Jane thought about Daniel quite a lot. He had never before meant more to her than her other cousins, but now the idea of him haunted her like a legend. She bought a record of Gracie Fields singing “On the Isle of Capri”, but it sounded no different from any of those other places where people met or parted or sailed away to in songs. She could not imagine him there, or anywhere, going on with his life. He existed only in her mind, in static abeyance like far-off places which are not there without us, whatever the map says. She saw him, not in Italy, but always in the rumpled top hat and tight black suit in the mews on that raw windy morning.
She did not see him again for twelve years. Her father saw him once. He went over to Capri when the great-aunt died and found that Daniel had not been living with her for a long time. He turned up from some room in a Naples alley where he was living (with a woman, Jane’s father suspected). A bony Italian-looking boy with hair too thick and long, fisherman-brown skin and clothes that—“Well, the whole thing is not very satisfactory. However, as he’s studying art, I suppose he feels obliged to wear that costume.”
Jane’s father, who had made the summer journey there and back in a dark city suit, starched collar, waistcoat and watch-chain, could not believe that any Brett would wear a striped vest, washed-out cotton trousers and sandals from choice.
But Jane went on thinking of Daniel in the top hat and black suit with that white, unapproachable face.
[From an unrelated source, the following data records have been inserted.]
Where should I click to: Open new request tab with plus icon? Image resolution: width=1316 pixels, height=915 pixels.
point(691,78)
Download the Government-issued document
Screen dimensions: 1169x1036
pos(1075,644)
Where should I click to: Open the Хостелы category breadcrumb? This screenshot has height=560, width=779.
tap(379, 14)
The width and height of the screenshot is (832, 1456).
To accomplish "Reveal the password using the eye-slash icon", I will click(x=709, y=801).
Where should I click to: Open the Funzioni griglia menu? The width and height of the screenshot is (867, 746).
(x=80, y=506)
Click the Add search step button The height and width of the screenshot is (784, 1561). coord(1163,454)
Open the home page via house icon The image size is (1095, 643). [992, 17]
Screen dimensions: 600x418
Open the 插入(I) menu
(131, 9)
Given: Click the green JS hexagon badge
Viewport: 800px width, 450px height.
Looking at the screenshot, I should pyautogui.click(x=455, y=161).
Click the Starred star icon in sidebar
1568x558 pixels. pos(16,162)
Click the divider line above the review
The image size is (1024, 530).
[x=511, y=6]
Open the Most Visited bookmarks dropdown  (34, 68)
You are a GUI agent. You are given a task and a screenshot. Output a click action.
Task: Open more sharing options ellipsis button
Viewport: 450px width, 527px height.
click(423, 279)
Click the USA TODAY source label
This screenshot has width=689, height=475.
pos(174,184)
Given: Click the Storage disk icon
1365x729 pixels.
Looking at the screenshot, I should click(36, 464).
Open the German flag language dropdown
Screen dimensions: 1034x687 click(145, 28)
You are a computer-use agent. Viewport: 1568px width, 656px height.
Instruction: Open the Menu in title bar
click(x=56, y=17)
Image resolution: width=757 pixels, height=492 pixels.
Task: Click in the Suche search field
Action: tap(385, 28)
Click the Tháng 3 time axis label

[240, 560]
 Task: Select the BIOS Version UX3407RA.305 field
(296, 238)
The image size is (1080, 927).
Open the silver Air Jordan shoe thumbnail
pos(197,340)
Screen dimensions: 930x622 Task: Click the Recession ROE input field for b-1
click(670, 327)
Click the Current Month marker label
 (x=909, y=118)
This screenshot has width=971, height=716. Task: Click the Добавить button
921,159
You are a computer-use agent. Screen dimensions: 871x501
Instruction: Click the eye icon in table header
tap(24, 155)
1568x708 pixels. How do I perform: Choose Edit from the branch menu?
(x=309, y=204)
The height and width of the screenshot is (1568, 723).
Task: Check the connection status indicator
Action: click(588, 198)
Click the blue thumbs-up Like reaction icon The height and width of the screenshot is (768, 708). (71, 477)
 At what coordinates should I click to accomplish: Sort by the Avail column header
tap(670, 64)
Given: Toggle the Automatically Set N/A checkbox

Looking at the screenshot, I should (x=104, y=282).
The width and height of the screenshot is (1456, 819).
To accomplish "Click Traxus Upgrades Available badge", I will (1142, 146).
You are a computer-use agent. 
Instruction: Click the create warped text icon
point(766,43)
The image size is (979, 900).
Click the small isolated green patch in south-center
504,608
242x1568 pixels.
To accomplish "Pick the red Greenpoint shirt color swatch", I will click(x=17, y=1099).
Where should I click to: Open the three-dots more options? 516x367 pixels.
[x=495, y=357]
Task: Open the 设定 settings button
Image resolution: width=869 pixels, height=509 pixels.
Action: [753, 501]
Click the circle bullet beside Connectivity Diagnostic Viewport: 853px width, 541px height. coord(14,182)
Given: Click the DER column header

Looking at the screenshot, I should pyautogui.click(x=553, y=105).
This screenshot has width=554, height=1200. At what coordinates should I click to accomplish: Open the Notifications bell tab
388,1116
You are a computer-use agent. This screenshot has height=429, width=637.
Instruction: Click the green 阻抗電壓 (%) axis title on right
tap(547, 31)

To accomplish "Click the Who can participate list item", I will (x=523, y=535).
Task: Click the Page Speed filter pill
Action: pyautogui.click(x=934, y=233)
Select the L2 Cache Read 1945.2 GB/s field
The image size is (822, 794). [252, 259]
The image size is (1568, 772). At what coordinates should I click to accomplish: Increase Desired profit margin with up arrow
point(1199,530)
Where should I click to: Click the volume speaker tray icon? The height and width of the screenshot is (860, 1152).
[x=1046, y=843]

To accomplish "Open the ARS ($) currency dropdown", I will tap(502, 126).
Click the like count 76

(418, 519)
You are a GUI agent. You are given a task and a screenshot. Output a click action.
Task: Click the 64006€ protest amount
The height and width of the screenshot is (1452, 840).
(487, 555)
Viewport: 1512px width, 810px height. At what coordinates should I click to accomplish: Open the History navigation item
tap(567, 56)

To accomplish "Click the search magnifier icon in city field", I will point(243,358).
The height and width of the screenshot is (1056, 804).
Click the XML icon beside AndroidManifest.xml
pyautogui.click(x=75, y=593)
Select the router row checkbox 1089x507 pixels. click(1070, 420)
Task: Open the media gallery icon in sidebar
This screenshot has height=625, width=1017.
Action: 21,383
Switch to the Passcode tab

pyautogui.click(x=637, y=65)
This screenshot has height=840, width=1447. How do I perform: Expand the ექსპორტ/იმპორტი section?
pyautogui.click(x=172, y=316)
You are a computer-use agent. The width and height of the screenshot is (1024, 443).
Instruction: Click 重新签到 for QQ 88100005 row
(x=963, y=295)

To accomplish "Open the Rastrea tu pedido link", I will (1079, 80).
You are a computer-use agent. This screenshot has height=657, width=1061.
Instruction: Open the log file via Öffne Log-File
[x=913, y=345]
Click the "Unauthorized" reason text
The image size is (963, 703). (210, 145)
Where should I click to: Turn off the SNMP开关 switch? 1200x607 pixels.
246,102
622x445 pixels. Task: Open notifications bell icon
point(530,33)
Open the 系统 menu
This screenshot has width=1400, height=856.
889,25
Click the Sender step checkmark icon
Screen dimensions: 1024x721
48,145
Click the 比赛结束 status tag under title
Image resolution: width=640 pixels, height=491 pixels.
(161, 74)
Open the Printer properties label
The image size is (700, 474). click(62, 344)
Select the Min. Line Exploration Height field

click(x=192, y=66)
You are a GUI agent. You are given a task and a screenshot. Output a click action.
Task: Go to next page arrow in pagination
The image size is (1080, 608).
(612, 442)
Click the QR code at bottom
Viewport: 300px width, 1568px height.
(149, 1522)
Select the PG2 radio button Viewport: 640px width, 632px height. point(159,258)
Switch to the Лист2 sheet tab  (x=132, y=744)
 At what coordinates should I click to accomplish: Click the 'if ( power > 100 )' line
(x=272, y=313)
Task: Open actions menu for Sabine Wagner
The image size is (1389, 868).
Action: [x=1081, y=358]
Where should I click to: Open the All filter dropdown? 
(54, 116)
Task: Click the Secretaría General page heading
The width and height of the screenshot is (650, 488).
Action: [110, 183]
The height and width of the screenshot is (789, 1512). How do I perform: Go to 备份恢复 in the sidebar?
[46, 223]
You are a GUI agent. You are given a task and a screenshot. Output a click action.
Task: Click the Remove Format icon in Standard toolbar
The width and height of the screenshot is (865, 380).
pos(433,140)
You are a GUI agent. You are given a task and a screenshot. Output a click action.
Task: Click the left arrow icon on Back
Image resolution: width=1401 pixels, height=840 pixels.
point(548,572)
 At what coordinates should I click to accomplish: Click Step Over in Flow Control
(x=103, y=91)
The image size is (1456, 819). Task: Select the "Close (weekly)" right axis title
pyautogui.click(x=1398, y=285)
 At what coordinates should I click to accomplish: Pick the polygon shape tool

It was a picture she could not get out of her mind.
When the war began, if Daniel was mentioned, it was: “I don’t suppose
that
young man will come back. Got himself snugly interned, no doubt.” But he arrived, surprisingly from America, and was in uniform before any of the cousins.
It was at a funeral again that Jane saw Daniel. There was the same raw wind that comes to winter buryings to make the mourners look more pinched and ugly than necessary; almost the same bleak black crowd, for it was another family funeral, and few of that long-lived stock had followed Daniel’s mother.
The grandmother’s death this November had brought the clan together as she so often had in life, for war had not yet dispersed them. A strange young man in badly fitting khaki was seen to be wandering about among the graves. People whispered, and swivelled their eyes round without raising their heads while the preacher spoke. When they had all thrown in their flowers and were straggling to the cemetery gates, Jane looked for Daniel, meaning to pluck up the courage to offer him a lift, but he had already disappeared. No one seemed to know what regiment he was in, and no one seemed to care. He was the only Brett without a commission.
Three years later, when Jane was an army driver, she was sent one night to pick up a party of officers who had been testing defences on the cliff. She found the place where the road ran between a cleft almost to the beach, switched off her engine and waited, hunched in her great coat, half asleep, in the cold black silence. She waited for an hour and woke in a fright to a furious voice coming at her out of the night.